TPC Potomac at Avenel Farms is a par 70 golf course measuring in at 7,139 yards and features bentgrass greens. The course has been used professionally since 1987 starting with the Kemper Open from 1987 to 2002 After that, the course hosted the Booz Allen Classic until 2006. Most recently, TPC Potomac hosted the 2017 and 2018 Quicken Loans National.

The field this week will consist of 156 players, including plenty of superstars who are preparing for the PGA Championship in a few weeks.
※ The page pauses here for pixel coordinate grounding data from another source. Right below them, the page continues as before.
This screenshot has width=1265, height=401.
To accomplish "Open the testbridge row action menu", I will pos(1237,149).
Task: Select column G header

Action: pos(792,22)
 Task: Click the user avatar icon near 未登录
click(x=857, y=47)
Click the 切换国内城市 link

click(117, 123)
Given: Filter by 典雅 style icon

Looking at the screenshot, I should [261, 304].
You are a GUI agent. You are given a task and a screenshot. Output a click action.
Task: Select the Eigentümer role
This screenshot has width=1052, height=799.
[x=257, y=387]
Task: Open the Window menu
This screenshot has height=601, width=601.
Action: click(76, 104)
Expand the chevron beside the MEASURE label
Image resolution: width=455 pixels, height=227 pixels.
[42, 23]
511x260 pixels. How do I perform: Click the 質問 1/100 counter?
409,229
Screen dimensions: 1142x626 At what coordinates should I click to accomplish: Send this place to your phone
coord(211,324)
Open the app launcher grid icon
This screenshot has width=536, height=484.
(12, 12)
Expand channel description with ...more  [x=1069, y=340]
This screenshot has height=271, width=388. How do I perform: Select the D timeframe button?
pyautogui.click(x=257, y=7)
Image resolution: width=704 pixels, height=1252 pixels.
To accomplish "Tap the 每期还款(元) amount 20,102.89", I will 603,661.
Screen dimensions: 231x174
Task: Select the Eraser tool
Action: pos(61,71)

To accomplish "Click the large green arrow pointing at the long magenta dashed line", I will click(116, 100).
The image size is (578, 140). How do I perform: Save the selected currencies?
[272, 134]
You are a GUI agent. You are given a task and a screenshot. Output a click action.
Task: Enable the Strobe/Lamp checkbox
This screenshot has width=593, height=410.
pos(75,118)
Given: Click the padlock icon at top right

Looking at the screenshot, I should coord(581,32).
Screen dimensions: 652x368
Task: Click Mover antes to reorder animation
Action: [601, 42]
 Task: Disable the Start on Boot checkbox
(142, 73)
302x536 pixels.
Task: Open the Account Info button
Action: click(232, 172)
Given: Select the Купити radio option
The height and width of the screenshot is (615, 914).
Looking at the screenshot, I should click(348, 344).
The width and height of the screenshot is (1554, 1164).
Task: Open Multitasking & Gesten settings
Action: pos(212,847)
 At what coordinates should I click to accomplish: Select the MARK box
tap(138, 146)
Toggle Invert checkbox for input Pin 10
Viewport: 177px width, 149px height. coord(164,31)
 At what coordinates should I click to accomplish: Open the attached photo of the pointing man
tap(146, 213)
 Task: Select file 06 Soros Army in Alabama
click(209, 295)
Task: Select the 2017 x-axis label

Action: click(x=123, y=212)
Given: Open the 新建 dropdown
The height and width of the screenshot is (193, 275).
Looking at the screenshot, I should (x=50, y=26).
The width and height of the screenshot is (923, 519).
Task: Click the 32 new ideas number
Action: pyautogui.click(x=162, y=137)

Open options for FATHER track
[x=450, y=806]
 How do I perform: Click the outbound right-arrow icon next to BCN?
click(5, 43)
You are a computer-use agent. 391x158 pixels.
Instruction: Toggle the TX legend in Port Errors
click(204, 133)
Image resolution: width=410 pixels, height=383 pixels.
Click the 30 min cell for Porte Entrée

Some of the notable golfers in the field include Rory McIlroy, Abraham Ancer, Paul Casey, Corey Conners, Tony Finau, Matt Fitzpatrick, Sergio Garcia, Tyrrell Hatton, Marc Leishman, Louis Oosthuizen, Webb Simpson, and Gary Woodland.

2022 Wells Fargo Championship Best Bets

Corey Conners (+2000)

Corey Conners has been knocking at the door all year long and now finds himself at a course where the fit feels almost too good to be true.

TPC Potomac favors golfers who can put the ball in the fairway. There are plenty of courses on Tour in 2022 where players can get away with spraying it off the tee. This is not one of those tracks. Errant tee shots will be penalized with big numbers on the scorecard, and few can put the ball in the fairway while also maintaining field average distance as well as the Canadian does. Conners ranks 5th in the field in Strokes Gained: Off the Tee and 4th in the field in Good Drives Gained.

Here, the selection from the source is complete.